• The cover of the book You Are a Badass Every Day

    You Are a Badass Every Day

    Success coach Jen Sincero offers one hundred exercises, reflections, and tips for staying focused on the trail towards badassery. Sincero knows that as we strive towards personal transformation, we could all use a cheerleader. This book is just that, helping you stay driven and grateful as you tackle your 2019 goals.

     
  • The cover of the book The Greenprint

    The Greenprint

    Ever look at Beyoncé and wonder how the heck her body looks so flawless and how this mom of three has the energy to dance and sing for hours straight during a show? Well, wonder no more. Marco Borges, nutritionist and lifestyle coach for Jay-Z and Beyoncé, offers this plant-based way of living that will shift your mindset, improve your health, help you lose weight, increase your energy, and positively impact the planet.

     
  • The cover of the book T Is for Transformation

    T Is for Transformation

    I know Shaun T. from his rockin’ workout program Hip Hop Abs, but I didn’t know all that he overcame to become the fitness sensation he is today. In his new book, Shaun describes the abuse he suffered as a child and his own body image issues and offers 7 transformational principles (trust and flexibility, among them) that he has relied on in his own life—after all, building inner strength is imperative before we can focus on the exterior.

     
  • The cover of the book Atomic Habits

    Atomic Habits

    One thing to do this year?

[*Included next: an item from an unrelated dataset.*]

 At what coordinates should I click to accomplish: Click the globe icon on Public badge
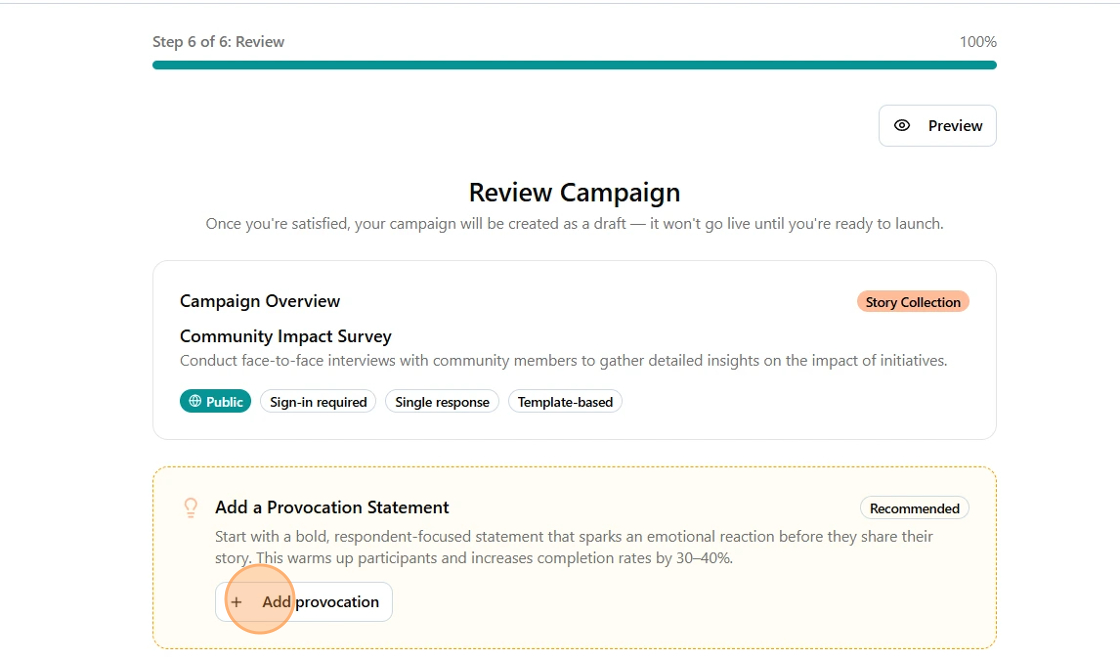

Change your habits; stop bad ones and start some good ones. This book suggests breaking down big goals into teeny, tiny, manageable steps and offers a proven system to make time for new habits (even when life gets crazy), overcome a lack of motivation, and to get back on track when you slip.

     
  • The cover of the book Meditation for Fidgety Skeptics

    Meditation for Fidgety Skeptics

    Count me among the fidgety skeptics. I never used to think I could meditate, because I didn’t think I could sit still for that long. But the benefits of meditation are too good to miss. This book helped me turn off my brain, moderate my emotions, and, yes, actually meditate. Since I started this fall, I have seen increased attention span in meetings and less anxiety, so it’s definitely something I want to continue to practice in 2019.

     
  • The cover of the book Silence

    Silence

    Erling Kagge is a Norwegian explorer who was the first person to reach the South Pole alone, so the guy knows a bit about quiet introspection. This slim, poetic volume draws on his experiences, as well as those of artists, writers, and explorers, to share why silence is absolutely vital for our sanity and happiness, especially in this age of noise, and why getting silent can increase your gratitude and wonder.

     
  • The cover of the book The All-or-Nothing Marriage

    The All-or-Nothing Marriage

    I’m not married, but if you recently got engaged over the holidays, or you’re about to celebrate your 20th anniversary, start 2019 with a refresher course on your partnership. Eli J. Finkel’s insightful investigation of marriage combines scientific research with practical advice to help couples communicate better, recalibrate when things go off-kilter, and appreciate your mate. Hanging on to this one for future me.

     
  • The cover of the book Undo It!

    Undo It!

    Dr. Dean Ornish recommends that simply eating well, moving more, stressing less, and loving more can help your body reverse the progression of some of the most common chronic diseases. His plan for a plant-based diet, gentle exercise like walking, meditation, and intimacy can stem and even prevent disease. Even without feeling symptoms of any disease, it’s an easy enough life shift that will have a huge impact later in life. Uh, sign me up.

     
  • The cover of the book Advice Not Given

    Advice Not Given

    I know from my own experience: ego, and the accompanying self-doubt, that urges us to be perfect, better and more in control, is an enemy of progress. Dr. Mark Epstein uses Buddhism and Western psychotherapy to prove that the ego is the biggest barrier to our well-being—and tips on how we can let it go.

     
  • The cover of the book Aristotle's Way

    Aristotle's Way

    Aristotle was the first philosopher to inquire into subjective happiness and he realized it came from a lasting state of contentment—finding a purpose, realizing our potential and becoming the best versions of ourselves. Understanding his teachings can help us tap into our own innate happiness through meaning, creativity, and positivity, which is exactly the energy I’m bringing into 2019.